■ Textauszug:

Hamburg. Die Bürgerschaft votierte mit Mehrheit für den Teilverkauf des wichtigsten Hamburger Hafenkonzerns an die Schweizer Reederei.
Der Teilverkauf des Hamburger Hafenkonzerns HHLA an die Schweizer Reederei MSC ist aus Hamburger Sicht perfekt. Ein letzter verzweifelter Versuch der Opposition, SPD und Grüne nach einer fast einjährigen Auseinandersetzung in einer letzten Debatte quasi auf der Schlussgeraden von ihrem Vorhaben abzubringen, ist gescheitert. Mit der Regierungsmehrheit von SPD und Grünen machte die Bürgerschaft am Mittwochabend den Weg für den Deal endgültig frei. Es gab 72 Ja- und 33-Nein-Stimmen.
CDU, Linksfraktion, AfD und FDP-Abgeordnete votierten bei der namentlichen Abstimmung geschlossen gegen den Senatsplan, ebenso drei Abgeordnete von SPD und Grünen: Dies waren Mathias Petersen (SPD) sowie Gudrun Schittek und Filiz Demirel (beide Grüne). Auffällig war, dass einige Abgeordnete der Debatte fernblieben.
Mehrheit in der Bürgerschaft: MSC darf groß bei der HHLA einsteigen
Zuvor hatte es noch einmal einen munteren Schlagabtausch gegeben, dem es nicht an politischer Schärfe fehlte. Der Hafenexperte der Linksfraktion, Norbert Hackbusch, bezichtigte beispielsweise Bürgermeister Peter Tschentscher direkt der Lüge. „Bürgermeister Tschentscher holt die seltsamsten Geschichten raus, um diesen unseligen Deal zu rechtfertigen“, sagte er. Handelskammer und Wirtschaftsexperten hätten den Verkauf an MSC sehr begrüßt? „Haben sie nicht“, so Hackbusch. „Die Handelskammer hat sich einer Bewertung enthalten und Experten haben sich positiv zu Terminalbeteiligungen von MSC geäußert, aber keiner sprach sich für einen Einstieg bei der HHLA aus.“
Der Bürgermeister habe auch gesagt, die HHLA sei in der Verlustzone, was nicht stimme. „Der Bürgermeister lügt, um diesen Deal zu rechtfertigen“, rief Hackbusch. Der Deal sei keine Kooperation, sondern der Ausverkauf der HHLA an einen fremden Reeder. Er erhielt viel Beifall für seine Rede.
Der Angegriffene reagierte nicht. Bürgermeister Tschentscher hatte die Bürgerschaftssitzung lange vor der HHLA-Debatte verlassen.

■ Aufgabenstellung:
1. Wie viele Ja- und Nein-Stimmen gab es laut dem Textauszug bei der Abstimmung in der Bürgerschaft?
2. Überarbeite den Abschnitt des Textauszugs, der bei „Hamburg. Die Bürgerschaft“ beginnt und bei „Ja- und 33-Nein-Stimmen.“ endet. Gib ihn vollständig wieder und ersetze darin „Bürgerschaft“ durch „Hamburgische Bürgerschaft“.

Datenauflistung:

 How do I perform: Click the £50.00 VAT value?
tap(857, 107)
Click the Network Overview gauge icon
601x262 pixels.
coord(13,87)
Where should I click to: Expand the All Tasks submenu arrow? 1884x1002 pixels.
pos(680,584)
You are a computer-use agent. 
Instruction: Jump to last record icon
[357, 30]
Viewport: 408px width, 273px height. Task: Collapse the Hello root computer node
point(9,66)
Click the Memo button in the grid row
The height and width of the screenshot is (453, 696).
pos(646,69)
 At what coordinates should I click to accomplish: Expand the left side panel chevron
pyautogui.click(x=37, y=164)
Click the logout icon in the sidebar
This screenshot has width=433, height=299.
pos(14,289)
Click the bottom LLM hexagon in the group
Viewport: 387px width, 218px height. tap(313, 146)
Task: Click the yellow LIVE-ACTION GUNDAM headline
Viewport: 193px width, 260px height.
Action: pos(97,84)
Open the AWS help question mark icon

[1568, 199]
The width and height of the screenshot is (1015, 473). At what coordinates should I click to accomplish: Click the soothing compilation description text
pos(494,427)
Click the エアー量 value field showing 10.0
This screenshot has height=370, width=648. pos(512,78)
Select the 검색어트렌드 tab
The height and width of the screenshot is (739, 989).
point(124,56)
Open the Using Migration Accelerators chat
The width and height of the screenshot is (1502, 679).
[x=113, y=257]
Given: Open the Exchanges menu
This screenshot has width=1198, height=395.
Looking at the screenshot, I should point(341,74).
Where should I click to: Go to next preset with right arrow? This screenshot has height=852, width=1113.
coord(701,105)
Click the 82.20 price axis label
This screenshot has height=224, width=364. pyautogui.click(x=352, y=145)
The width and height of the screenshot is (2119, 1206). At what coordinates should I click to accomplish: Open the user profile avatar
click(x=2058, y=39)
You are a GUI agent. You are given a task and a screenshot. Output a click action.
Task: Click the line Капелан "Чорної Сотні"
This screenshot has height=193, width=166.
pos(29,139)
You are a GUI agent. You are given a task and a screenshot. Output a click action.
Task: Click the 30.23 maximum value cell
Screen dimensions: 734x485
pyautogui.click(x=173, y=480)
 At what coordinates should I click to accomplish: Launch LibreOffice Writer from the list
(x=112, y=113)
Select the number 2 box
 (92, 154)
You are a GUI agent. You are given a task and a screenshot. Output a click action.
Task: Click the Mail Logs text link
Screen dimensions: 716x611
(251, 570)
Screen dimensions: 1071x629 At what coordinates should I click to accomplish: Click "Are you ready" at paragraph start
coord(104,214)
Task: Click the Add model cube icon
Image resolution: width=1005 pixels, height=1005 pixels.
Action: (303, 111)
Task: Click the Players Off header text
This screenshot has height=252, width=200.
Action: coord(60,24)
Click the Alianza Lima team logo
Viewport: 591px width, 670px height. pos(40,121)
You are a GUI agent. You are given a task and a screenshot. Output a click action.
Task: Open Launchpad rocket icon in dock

■ Lösungen:
1. Es gab 72 Ja- und 33 Nein-Stimmen.

2.
Hamburg. Die Hamburgische Bürgerschaft votierte mit Mehrheit für den Teilverkauf des wichtigsten Hamburger Hafenkonzerns an die Schweizer Reederei.
Der Teilverkauf des Hamburger Hafenkonzerns HHLA an die Schweizer Reederei MSC ist aus Hamburger Sicht perfekt. Ein letzter verzweifelter Versuch der Opposition, SPD und Grüne nach einer fast einjährigen Auseinandersetzung in einer letzten Debatte quasi auf der Schlussgeraden von ihrem Vorhaben abzubringen, ist gescheitert. Mit der Regierungsmehrheit von SPD und Grünen machte die Hamburgische Bürgerschaft am Mittwochabend den Weg für den Deal endgültig frei. Es gab 72 Ja- und 33-Nein-Stimmen.